Acute acetaminophen (APAP) overdose has been shown to cause toxicity and the primary treatment medication is N-acetylcysteine (NAC). Dexmedetomidine (DEX) is a sedative drug with known antioxidant properties. We researched whether DEX has an injury-reducing effect on toxicity. Rats were divided into: Group I (control), Group II (APAP) Group III (NAC) Group IV (DEX) and Group V (NAC+DEX). Histopathologic investigations of tissues were performed and glutathione peroxidase (GSH-Px), catalase (CAT), malondialdehyde (MDA), myeloperoxidase (MPO) and beta trace protein (PGD2S) levels were studied in blood samples.

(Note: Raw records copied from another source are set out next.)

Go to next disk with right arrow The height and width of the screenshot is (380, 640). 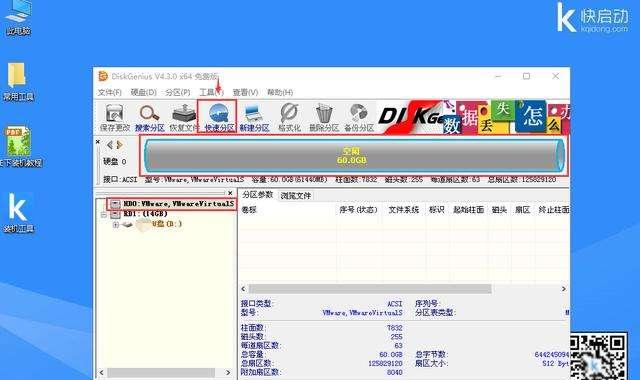120,145
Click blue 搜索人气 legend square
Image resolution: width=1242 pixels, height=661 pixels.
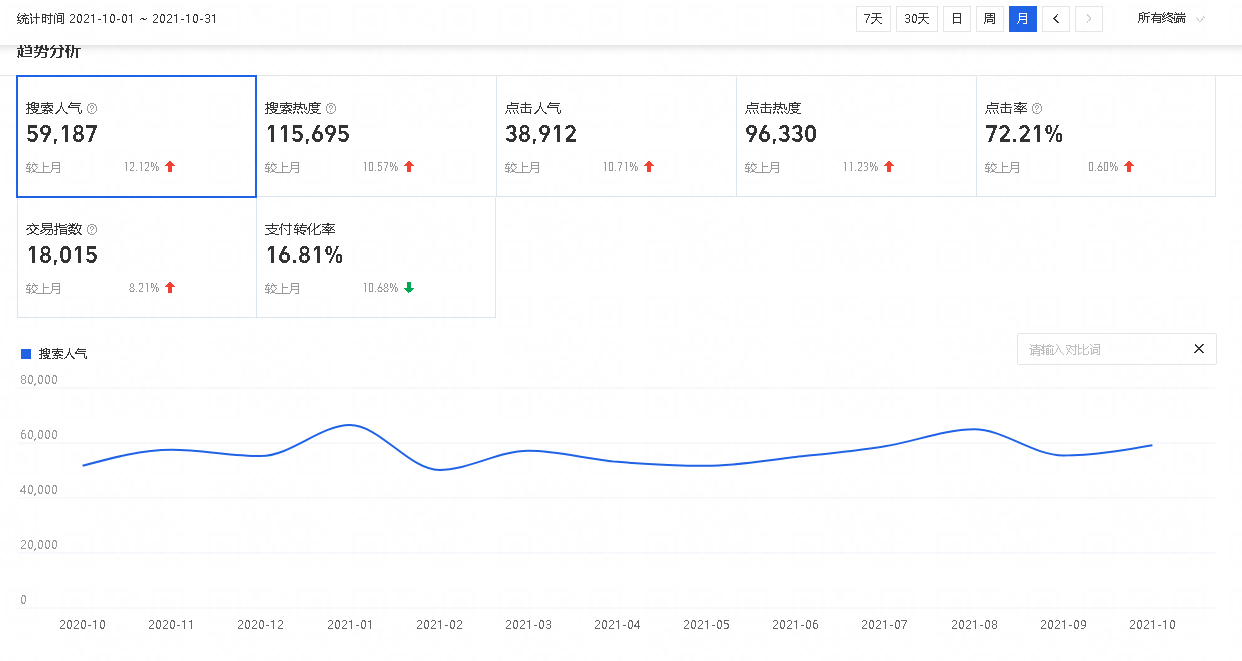click(26, 353)
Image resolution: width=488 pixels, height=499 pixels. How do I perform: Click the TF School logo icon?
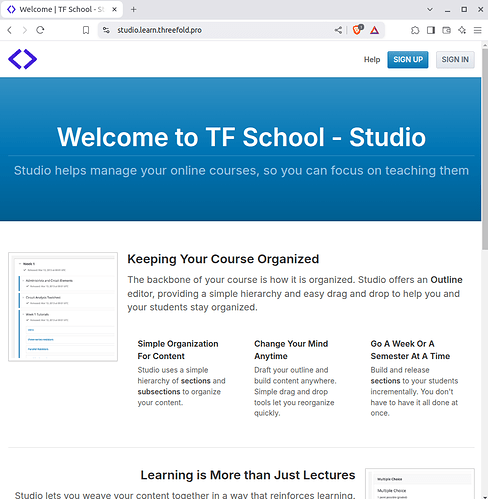click(x=22, y=59)
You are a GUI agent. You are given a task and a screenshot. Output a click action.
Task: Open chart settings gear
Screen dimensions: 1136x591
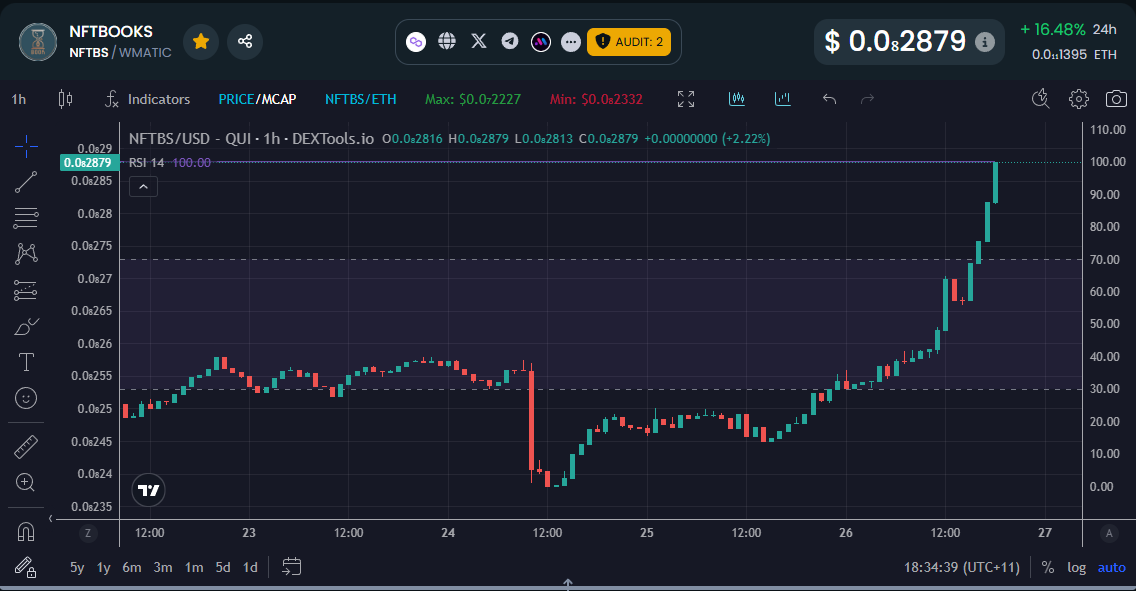1078,99
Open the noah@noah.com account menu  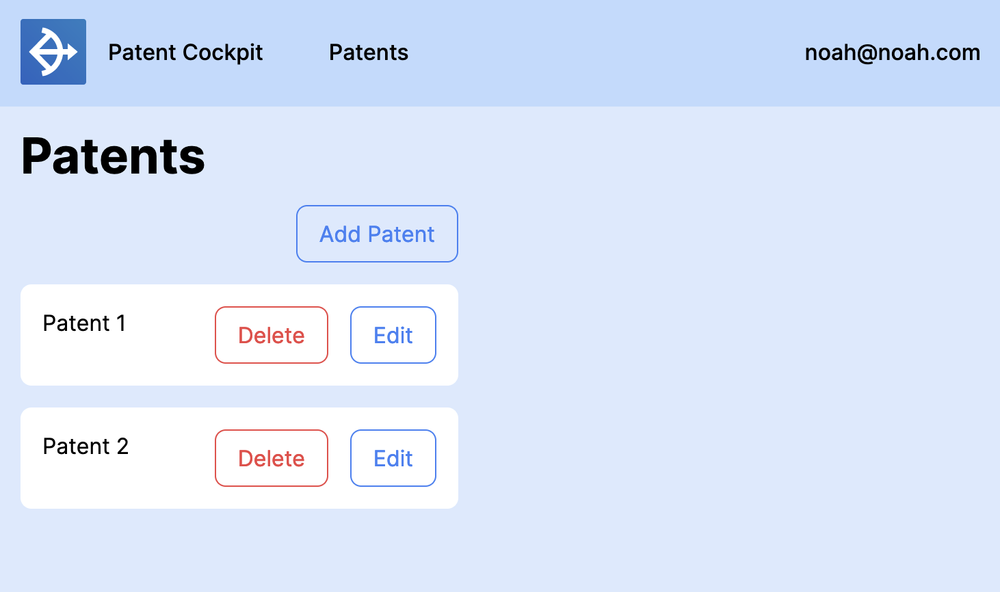[892, 52]
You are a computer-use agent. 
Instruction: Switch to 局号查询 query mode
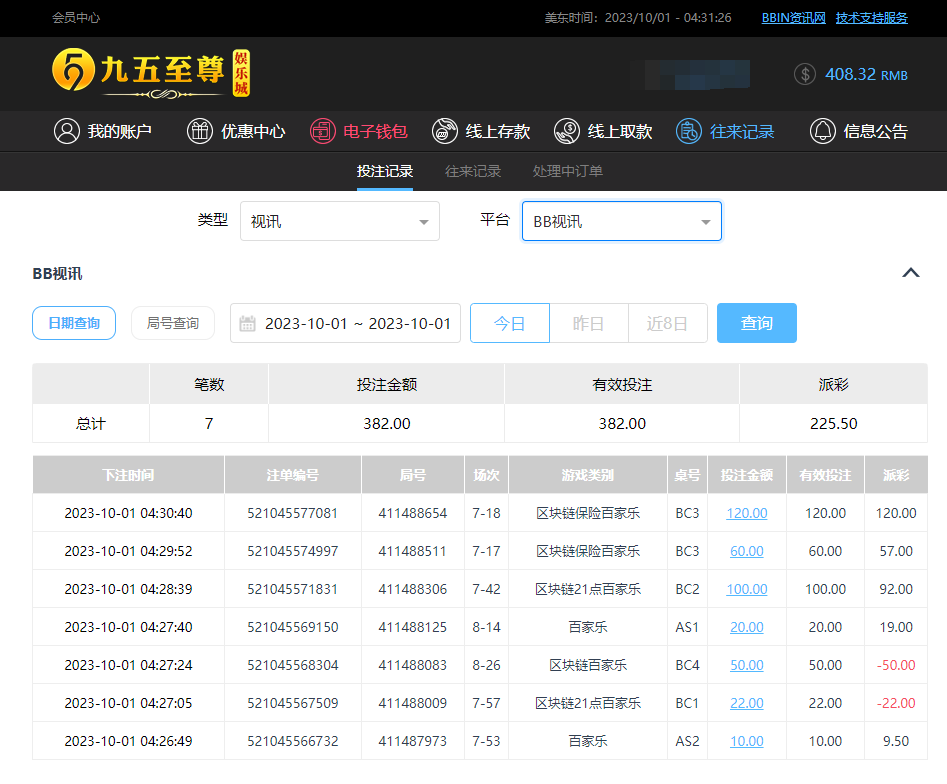[x=172, y=323]
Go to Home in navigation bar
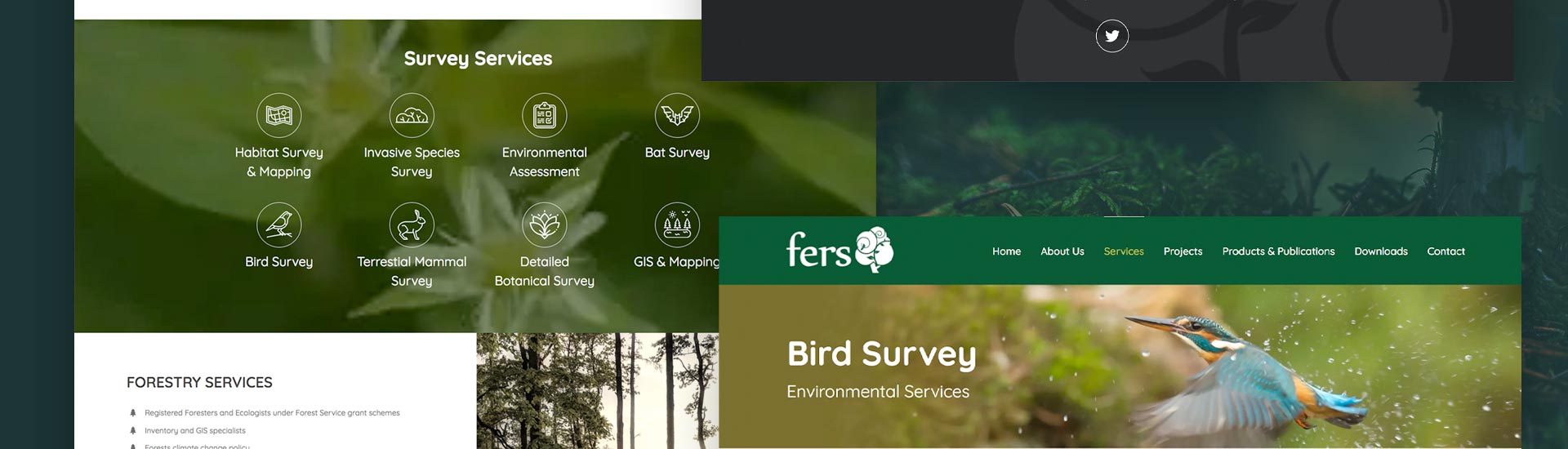The width and height of the screenshot is (1568, 449). (x=1006, y=251)
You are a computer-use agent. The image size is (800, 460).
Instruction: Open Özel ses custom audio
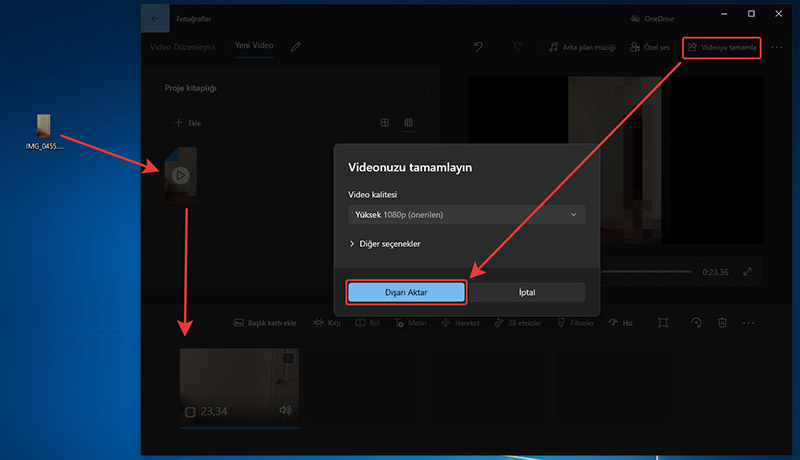point(649,47)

DEX administration for hepatotoxicity and nephrotoxicity induced with APAP, caused a significant reduction in oxidative injury markers like MDA and MPO, a significant increase in GSH-Px level and a significant degree of amelioration in liver histopathologic scores. DEX administration for APAP toxicity causes a reduction in oxidative injury biomarkers, increased antioxidant biomarker levels and significant reduction in liver histopathologic scores. The beneficial effect of DEX use for detection of toxicity induced by acute APAP overdose, was shown in this study for the first time (Tab. 5, Fig. 2, Ref. 41).